Au-delà de cette considération, Keegan est particulièrement critique vis-à-vis de la fameuse formule "la guerre est la continuation de la politique par d'autres moyens", soulignant notamment que la culture (donnant l'exemple des Zoulous, des Polynésiens, des Janissaires, des Mamelouks, des samouraïs mais également des Balkans) joue un rôle plus fondamental que ladite politique dans l'explication des guerres ; reprochant de fait à Clausewitz un eurocentrisme coupable.

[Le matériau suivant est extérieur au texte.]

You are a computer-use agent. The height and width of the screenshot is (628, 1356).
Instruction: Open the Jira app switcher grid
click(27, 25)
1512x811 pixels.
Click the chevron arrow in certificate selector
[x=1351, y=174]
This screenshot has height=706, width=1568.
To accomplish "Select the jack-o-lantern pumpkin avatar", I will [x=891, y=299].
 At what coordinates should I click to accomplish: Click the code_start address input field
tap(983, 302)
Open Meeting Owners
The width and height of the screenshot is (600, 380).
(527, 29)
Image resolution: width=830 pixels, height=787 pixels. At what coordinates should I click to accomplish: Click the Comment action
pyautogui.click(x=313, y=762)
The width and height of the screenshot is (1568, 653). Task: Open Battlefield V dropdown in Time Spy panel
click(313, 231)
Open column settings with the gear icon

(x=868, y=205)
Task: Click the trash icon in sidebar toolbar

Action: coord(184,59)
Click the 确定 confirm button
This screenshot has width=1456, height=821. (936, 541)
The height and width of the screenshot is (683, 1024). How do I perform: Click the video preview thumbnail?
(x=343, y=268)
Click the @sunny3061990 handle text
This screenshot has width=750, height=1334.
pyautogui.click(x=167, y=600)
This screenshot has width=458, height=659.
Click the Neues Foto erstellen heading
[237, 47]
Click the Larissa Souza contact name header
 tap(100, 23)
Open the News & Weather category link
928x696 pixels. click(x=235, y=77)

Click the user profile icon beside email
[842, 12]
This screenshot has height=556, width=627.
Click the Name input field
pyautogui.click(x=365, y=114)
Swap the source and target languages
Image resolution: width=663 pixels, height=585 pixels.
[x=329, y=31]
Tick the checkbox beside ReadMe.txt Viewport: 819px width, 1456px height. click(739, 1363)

Je n'ai lu que cet Histoire de la Guerre de Keegan, mais l'impression que j'en ai là comme ça est que :
- il n'a pas lu Clausewitz en entier : assez drôle, car justement Raymond Aron dans son Sur Clausewitz, peste contre ceux qui s'attardent uniquement sur la célèbre citation, qui sont pour lui avant tout des gens n'ayant pas été très loin dans leur étude de l'ouvrage du Prussien
- il adopte, même s'il cite Aristote, une définition réductrice voire simpliste de la "politique", tombant lui-même dans le panneau de l'eurocentrisme
Pour autant son Histoire de la Guerre n'en reste pas moins extrêmement intéressant, ne serait-ce que pour les très nombreux exemples historiques, pas toujours les plus développés par les autres auteurs, qu'il y présente.